* What is needed
Display every line of the entries below that contains the string "label".

:: Provided records

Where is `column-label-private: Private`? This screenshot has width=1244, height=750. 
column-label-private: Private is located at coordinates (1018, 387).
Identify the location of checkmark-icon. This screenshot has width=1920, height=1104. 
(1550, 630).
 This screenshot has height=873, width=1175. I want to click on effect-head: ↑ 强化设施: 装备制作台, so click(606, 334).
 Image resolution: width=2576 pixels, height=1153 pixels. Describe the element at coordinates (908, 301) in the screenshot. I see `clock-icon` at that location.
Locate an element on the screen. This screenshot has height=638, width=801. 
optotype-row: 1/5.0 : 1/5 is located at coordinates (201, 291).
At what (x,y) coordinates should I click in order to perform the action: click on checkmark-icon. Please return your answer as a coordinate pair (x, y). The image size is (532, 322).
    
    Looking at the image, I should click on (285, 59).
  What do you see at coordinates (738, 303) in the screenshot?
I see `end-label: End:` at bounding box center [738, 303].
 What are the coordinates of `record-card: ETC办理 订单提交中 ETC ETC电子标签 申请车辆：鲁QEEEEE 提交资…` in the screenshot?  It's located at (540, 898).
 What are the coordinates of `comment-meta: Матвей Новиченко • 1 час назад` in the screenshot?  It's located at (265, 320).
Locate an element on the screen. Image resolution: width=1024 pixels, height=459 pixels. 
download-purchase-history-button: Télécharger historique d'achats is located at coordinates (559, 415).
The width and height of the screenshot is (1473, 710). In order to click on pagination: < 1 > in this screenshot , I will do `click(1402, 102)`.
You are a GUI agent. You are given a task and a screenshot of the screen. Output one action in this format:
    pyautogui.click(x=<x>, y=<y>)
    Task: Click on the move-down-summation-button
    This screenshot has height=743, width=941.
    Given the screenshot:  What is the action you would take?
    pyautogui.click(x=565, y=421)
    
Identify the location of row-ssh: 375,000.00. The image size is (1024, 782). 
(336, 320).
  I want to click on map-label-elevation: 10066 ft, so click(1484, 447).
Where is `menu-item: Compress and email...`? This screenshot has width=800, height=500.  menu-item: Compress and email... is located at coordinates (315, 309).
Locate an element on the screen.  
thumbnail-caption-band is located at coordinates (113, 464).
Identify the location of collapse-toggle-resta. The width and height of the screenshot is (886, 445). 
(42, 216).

::::

* Expected answer
Where is `column-label-private: Private`? This screenshot has width=1244, height=750. 
column-label-private: Private is located at coordinates (1018, 387).
I see `end-label: End:` at bounding box center [738, 303].
  I want to click on map-label-elevation: 10066 ft, so click(1484, 447).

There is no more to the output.